Update these lines by replacing "Identify the location of" with "Find the position of" wherever it occurs, leaving all else unchanged.
━━ RECORDS ━━
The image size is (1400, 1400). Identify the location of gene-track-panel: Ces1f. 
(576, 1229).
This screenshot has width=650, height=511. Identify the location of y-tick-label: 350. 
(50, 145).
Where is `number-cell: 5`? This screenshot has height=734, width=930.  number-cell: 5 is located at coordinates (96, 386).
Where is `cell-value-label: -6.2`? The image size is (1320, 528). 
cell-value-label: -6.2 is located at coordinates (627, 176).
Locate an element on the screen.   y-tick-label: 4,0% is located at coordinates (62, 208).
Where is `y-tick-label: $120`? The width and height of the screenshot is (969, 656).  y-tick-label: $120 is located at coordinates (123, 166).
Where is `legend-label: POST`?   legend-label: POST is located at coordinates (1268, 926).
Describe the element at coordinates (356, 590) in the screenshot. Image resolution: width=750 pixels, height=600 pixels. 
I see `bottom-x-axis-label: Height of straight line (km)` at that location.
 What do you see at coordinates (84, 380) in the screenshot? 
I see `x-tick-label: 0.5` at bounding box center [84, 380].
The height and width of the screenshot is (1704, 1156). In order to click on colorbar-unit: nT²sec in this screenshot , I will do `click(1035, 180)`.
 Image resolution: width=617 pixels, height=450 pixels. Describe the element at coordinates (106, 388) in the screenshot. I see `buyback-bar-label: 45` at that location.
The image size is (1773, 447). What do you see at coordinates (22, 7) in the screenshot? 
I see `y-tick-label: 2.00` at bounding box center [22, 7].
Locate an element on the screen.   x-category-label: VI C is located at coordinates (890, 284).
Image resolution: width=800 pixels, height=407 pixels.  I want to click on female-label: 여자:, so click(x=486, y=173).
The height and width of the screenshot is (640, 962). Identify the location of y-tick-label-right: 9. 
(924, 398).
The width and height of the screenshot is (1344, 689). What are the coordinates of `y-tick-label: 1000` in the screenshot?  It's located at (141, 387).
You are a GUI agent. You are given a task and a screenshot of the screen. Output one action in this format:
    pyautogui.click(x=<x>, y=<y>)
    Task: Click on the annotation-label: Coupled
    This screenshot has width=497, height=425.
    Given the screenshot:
━━━
▶ _TASK OUTPUT_
The image size is (1400, 1400). Find the position of gene-track-panel: Ces1f. 
(576, 1229).
This screenshot has width=650, height=511. Find the position of y-tick-label: 350. 
(50, 145).
Where is `number-cell: 5`? This screenshot has height=734, width=930.  number-cell: 5 is located at coordinates (96, 386).
Where is `cell-value-label: -6.2`? The image size is (1320, 528). 
cell-value-label: -6.2 is located at coordinates (627, 176).
Locate an element on the screen.   y-tick-label: 4,0% is located at coordinates (62, 208).
Where is `y-tick-label: $120`? The width and height of the screenshot is (969, 656).  y-tick-label: $120 is located at coordinates (123, 166).
Where is `legend-label: POST`?   legend-label: POST is located at coordinates (1268, 926).
Describe the element at coordinates (356, 590) in the screenshot. Image resolution: width=750 pixels, height=600 pixels. 
I see `bottom-x-axis-label: Height of straight line (km)` at that location.
 What do you see at coordinates (84, 380) in the screenshot? 
I see `x-tick-label: 0.5` at bounding box center [84, 380].
The height and width of the screenshot is (1704, 1156). In order to click on colorbar-unit: nT²sec in this screenshot , I will do `click(1035, 180)`.
 Image resolution: width=617 pixels, height=450 pixels. Describe the element at coordinates (106, 388) in the screenshot. I see `buyback-bar-label: 45` at that location.
The image size is (1773, 447). What do you see at coordinates (22, 7) in the screenshot? 
I see `y-tick-label: 2.00` at bounding box center [22, 7].
Locate an element on the screen.   x-category-label: VI C is located at coordinates (890, 284).
Image resolution: width=800 pixels, height=407 pixels.  I want to click on female-label: 여자:, so click(x=486, y=173).
The height and width of the screenshot is (640, 962). Find the position of y-tick-label-right: 9. 
(924, 398).
The width and height of the screenshot is (1344, 689). What are the coordinates of `y-tick-label: 1000` in the screenshot?  It's located at (141, 387).
You are a GUI agent. You are given a task and a screenshot of the screen. Output one action in this format:
    pyautogui.click(x=<x>, y=<y>)
    Task: Click on the annotation-label: Coupled
    This screenshot has width=497, height=425.
    Given the screenshot:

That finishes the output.